But for now, I just allow his dark smokiness to wrap around me and chase away the piercing light of truth that seems toobright to handle sometimes. There’s even the smallest hint of Ford. I know it’s Ford, because it’s the softest breeze, like a wind that rustles the needles of pine trees, trying to soothe the wildfire of anxiety threatening to burn me alive.
I know I have to get up. I have to move and get dressed. If I don’t, I’ll talk myself out of this.
The door slams shut behind me as I step out of the house. It’s cold, the sky a washed-out gray that matches the tension knotting in my chest despite the presence of my Alphas.
I should have let Ford mark me.
I shake the thought from my head and focus.
I pull my hoodie tighter around me and start walking, but when I reach the driveway, I notice that the beater truck is no longer there, but my Honda Civic is. For a moment, I pause. Who went and got my car for me?
I close my eyes and, for a moment, I just smile. Ford. It had to be Ford that went and got my vehicle for me. I make a mental note to ask him how much he paid for the damn thing so that I can start to pay him back.
But then all too soon, the heaviness of what’s about to happen weighs me down once more.
My feet drag heavily against the cracked sidewalk. My boots scrape the pavement, the sound too loud in my ears as I make my way down to the café near The Nest.
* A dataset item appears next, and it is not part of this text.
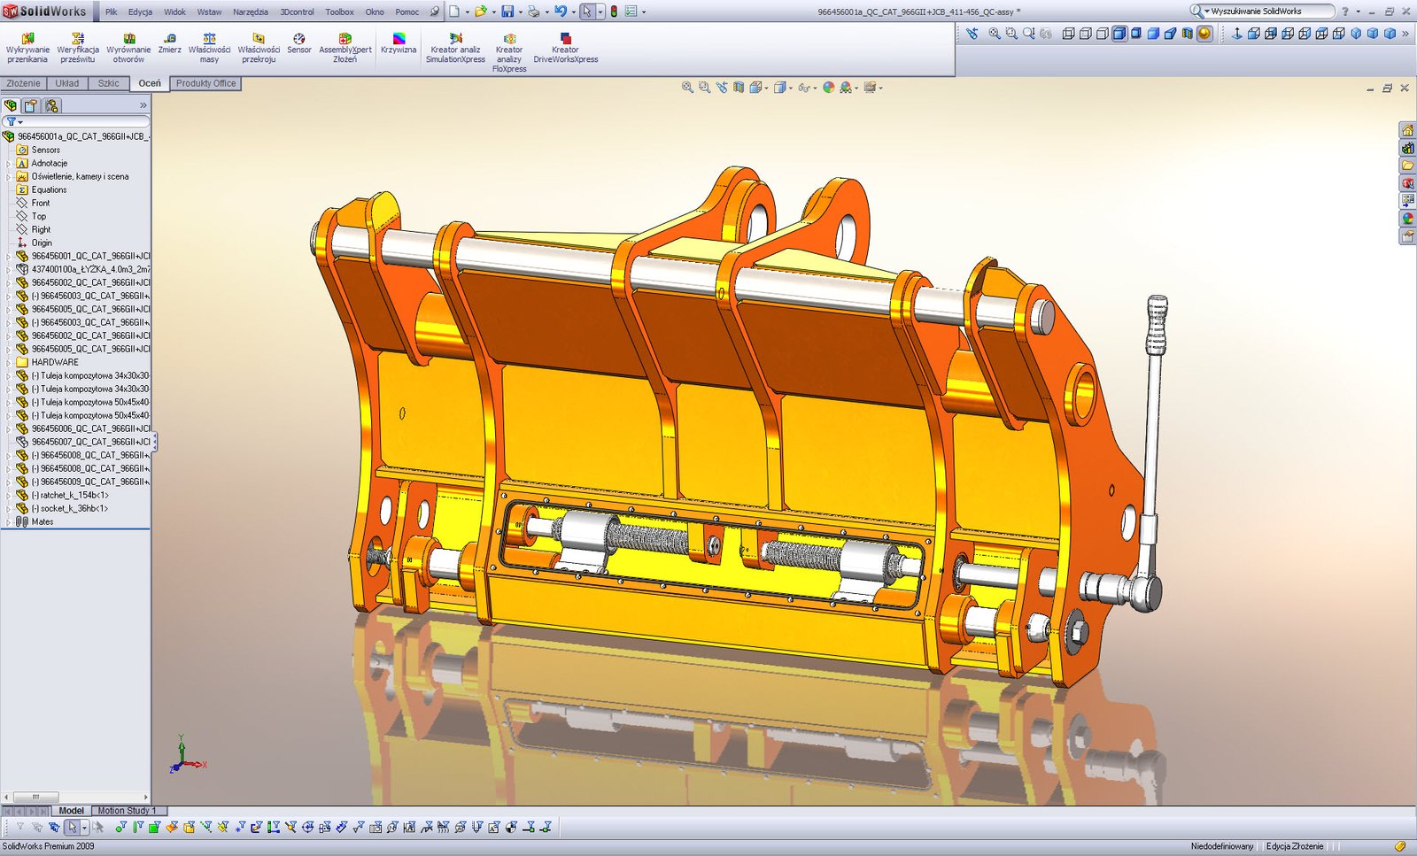Expand the Equations tree item

point(9,189)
I try to prepare myself for what’s to come.
I wish I had my pack with me.
By the time I reach the corner where the café is, I’m almost sick with anxiety. My breath comes in shallow bursts as I try to calm myself down. I’m not a kid anymore. I’m not the girl who ran from town.
I’m someone else now.
Someone who’s learned how to survive without them.
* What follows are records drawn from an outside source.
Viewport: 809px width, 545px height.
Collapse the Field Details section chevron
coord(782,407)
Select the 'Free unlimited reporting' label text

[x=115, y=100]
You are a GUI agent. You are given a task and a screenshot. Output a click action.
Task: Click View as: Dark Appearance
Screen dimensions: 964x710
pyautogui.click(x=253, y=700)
But somehow, it doesn’t feel like enough.
Beck and the small essence of Ford work in tandem in my chest, massaging around my heart and trying to get it to calm down. When I push open the door to the café, the bell jingles too cheerfully, and I can’t help but wince.
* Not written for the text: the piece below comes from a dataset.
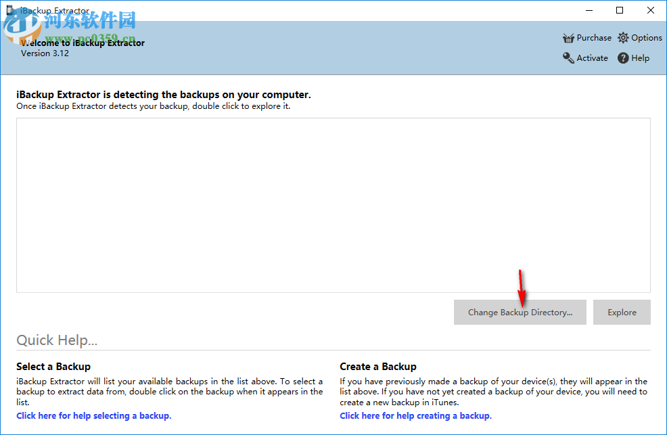Select the Purchase label text

(x=593, y=37)
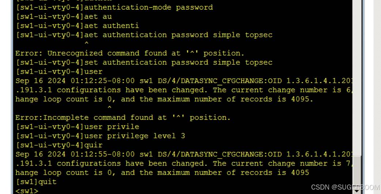Click the DATASYNC_CFGCHANGE log at 01:12:55

click(x=184, y=154)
I hesitate, my eyes flicking over the crowd, searching for the familiar faces of my parents. I spot them almost immediately. Mom sitting with her hands folded neatly on the table, eyes as sharp as glass, Dad lounging back in the chair as if he owns the place, his eyes scanning the room.
I hate this.
I want my Alphas.
I want my Hayes.
I’m so stupid for doing this alone.
My heart pounds in my chest, fast and erratic, and before I can stop it, a bitter, burned sugar scent surrounds me. The tension thickens, a physical force pushing against my skin. My pulse quickens, and I can feel the heat rising up my neck, the blood rushing to my head.
I swallow, trying to breathe, but I’m suffocating under their expectations, under the strain of their disappointment.
I regret bonding Beck for a moment, because I know he can feel this when he has a job that requires his full attention at all times. But just as quickly as the feeling pops up, a swirl of smoke snuffs out the raging fire threatening to swallow me whole, and the soft wind of Ford pushes the dizzying heat from my head.
My stomach churns as I take a slow, steadying breath before walking toward them. I hate that I ruck my hoodie up a bit, masking the still-healing mating mark on my neck from Beck. The last thing I need is my family breathing down his neck as well. His life is too important here for them to meddle in it just because I’ve been reckless.
The clatter of dishes and the low hum of conversation fills the space, but it all feels so far away. All I can hear is the thudding of my own heart.
When they see me, there’s no warmth, no recognition of the girl they used to know. Just that same cold, calculating gaze that I’ve been running from for years.
The moment I sit down across from them, the atmosphere in the café seems to thicken, the space between us charged with all the things we never said, all the things we never could say.
Mom’s eyes flash with disdain, her fingers tapping on the table in a rhythm that matches the rapid beat of my heart.
“You really think you can just come back here, Louisa?” she says, dripping with calm venom. “After everything? You thought you could sneak back into this town without us noticing? Jesus Christ. Not only did you screw us over back then and run us out of town, but now you’re back like you didn’t do anything wrong?”
I almost want to laugh at the absurdity of it all. Is she serious? Is shestillnot ready to accept responsibility for what they did? My throat tightens, and I bite back the words that want to pour out.